*What is required:* Each line of the listing that holds "Genesis" counts once; report how many there are, and nothing more.
Top of Input for this task
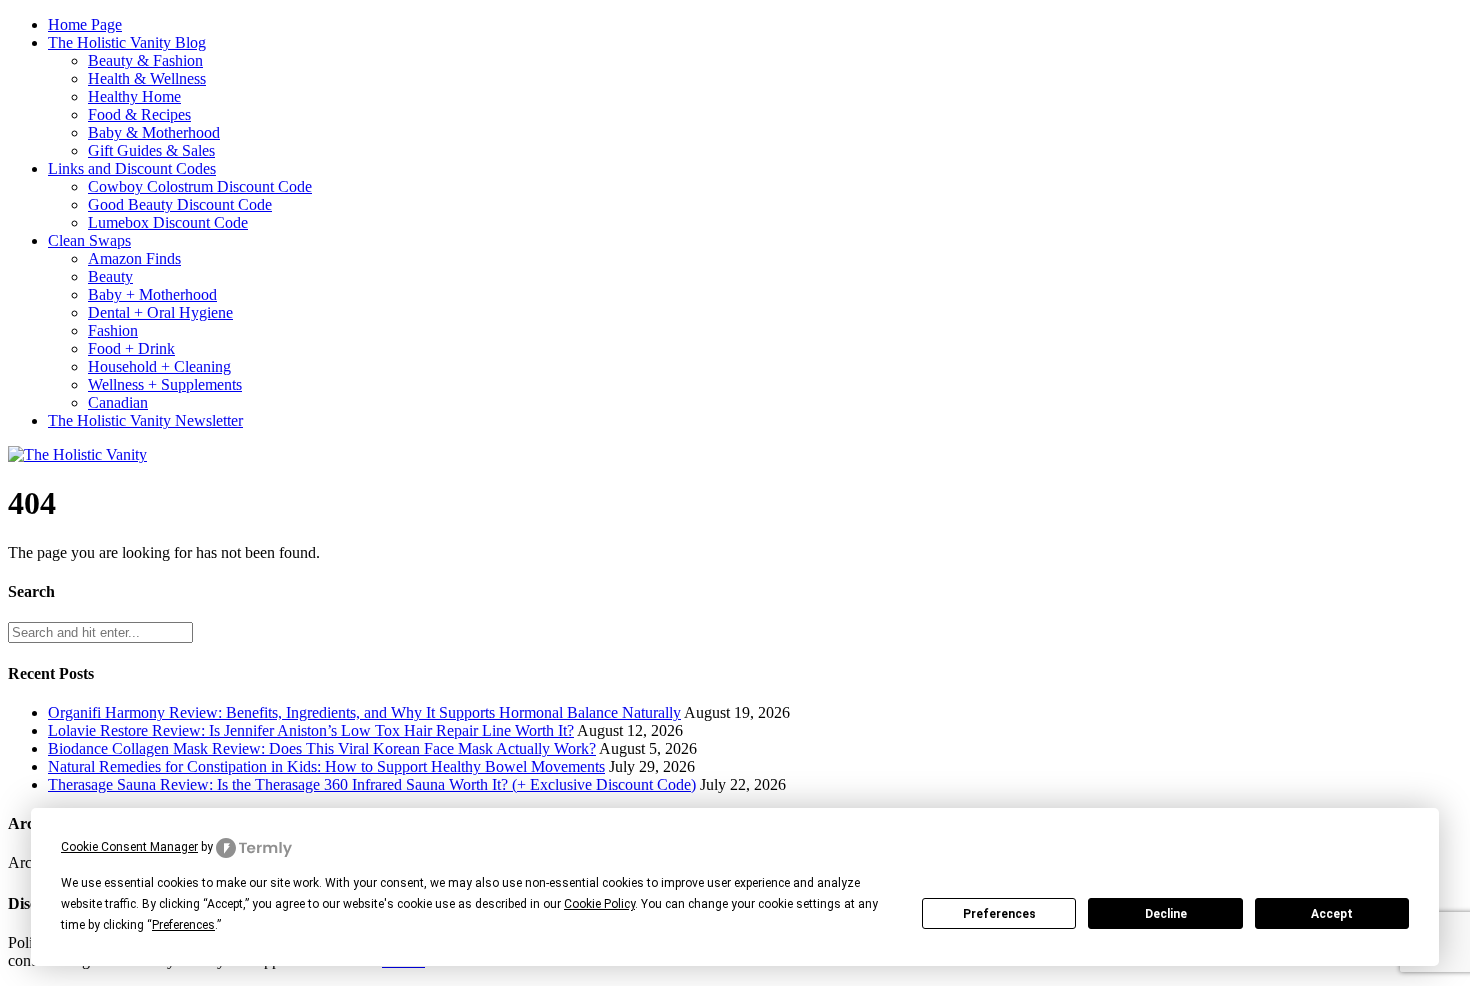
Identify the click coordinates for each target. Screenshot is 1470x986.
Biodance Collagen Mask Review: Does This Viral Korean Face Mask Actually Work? (322, 748)
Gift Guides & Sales (151, 150)
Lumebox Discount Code (168, 222)
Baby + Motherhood (152, 294)
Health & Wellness (147, 78)
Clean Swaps (89, 240)
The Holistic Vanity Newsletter (145, 420)
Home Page (85, 24)
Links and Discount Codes (132, 168)
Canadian (118, 402)
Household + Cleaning (159, 366)
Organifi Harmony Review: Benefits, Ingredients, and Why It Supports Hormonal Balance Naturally (364, 712)
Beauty (110, 276)
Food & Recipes (139, 114)
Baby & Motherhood (154, 132)
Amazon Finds (134, 258)
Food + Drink (131, 348)
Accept (1332, 914)
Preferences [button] (183, 925)
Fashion (113, 330)
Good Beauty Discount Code (180, 204)
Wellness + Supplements (165, 384)
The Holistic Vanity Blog (127, 42)
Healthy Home (134, 96)
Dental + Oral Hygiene (160, 312)
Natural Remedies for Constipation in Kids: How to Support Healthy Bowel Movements (326, 766)
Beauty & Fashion (145, 60)
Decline (1166, 914)
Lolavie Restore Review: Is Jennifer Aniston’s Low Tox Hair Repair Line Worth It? (311, 730)
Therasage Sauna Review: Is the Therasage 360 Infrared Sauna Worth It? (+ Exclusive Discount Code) (372, 784)
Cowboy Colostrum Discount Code (200, 186)
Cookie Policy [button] (599, 904)
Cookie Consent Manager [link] (129, 847)
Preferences (999, 914)
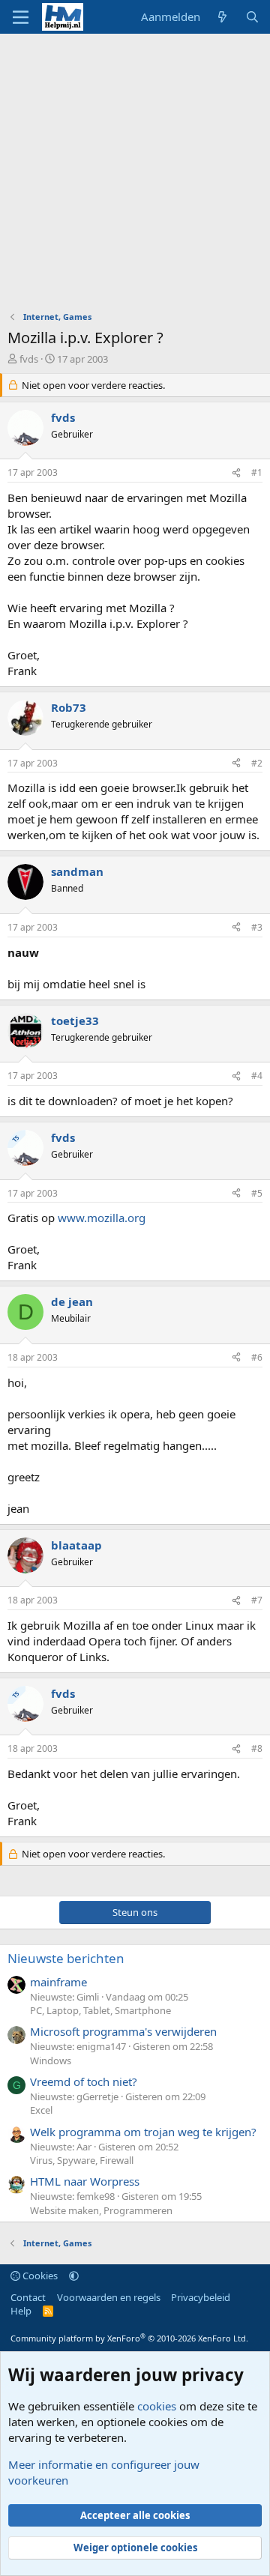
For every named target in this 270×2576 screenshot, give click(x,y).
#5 (256, 1193)
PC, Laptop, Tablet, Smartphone (100, 2010)
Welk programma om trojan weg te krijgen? (143, 2131)
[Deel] (236, 473)
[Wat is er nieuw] (222, 17)
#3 (256, 927)
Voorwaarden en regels (108, 2297)
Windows (50, 2060)
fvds (29, 359)
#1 (256, 472)
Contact (28, 2297)
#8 (256, 1748)
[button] (74, 2275)
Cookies (39, 2275)
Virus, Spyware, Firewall (82, 2160)
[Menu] (20, 17)
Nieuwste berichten (66, 1958)
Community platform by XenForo (129, 2338)
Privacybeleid (200, 2297)
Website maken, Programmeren (101, 2210)
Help (21, 2311)
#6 (256, 1357)
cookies (156, 2405)
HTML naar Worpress (85, 2181)
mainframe (58, 1981)
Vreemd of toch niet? (83, 2081)
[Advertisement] (135, 176)
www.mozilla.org (102, 1217)
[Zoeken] (252, 17)
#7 (256, 1600)
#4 (256, 1075)
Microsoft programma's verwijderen (123, 2031)
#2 (256, 763)
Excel (41, 2110)
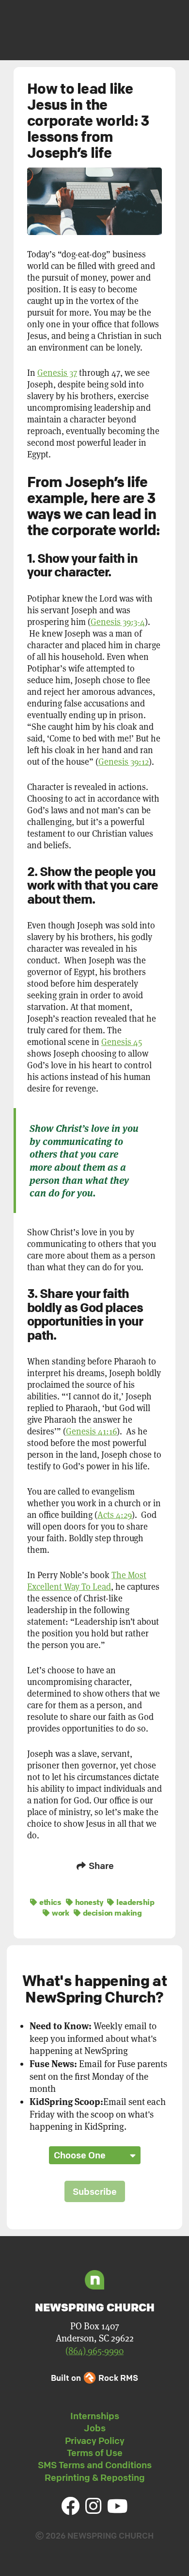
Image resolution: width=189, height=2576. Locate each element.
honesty (88, 1902)
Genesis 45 (121, 1041)
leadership (134, 1902)
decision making (111, 1913)
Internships (94, 2415)
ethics (49, 1902)
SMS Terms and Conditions (95, 2464)
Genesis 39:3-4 (118, 621)
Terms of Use (95, 2452)
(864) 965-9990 (94, 2351)
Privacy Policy (95, 2440)
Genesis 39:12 (123, 761)
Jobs (95, 2428)
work (59, 1913)
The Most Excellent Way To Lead (86, 1580)
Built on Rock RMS (94, 2378)
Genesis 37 (57, 372)
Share (100, 1865)
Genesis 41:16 (91, 1431)
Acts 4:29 (114, 1514)
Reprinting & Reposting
Bottom of Input for this task
*Written reply:* 5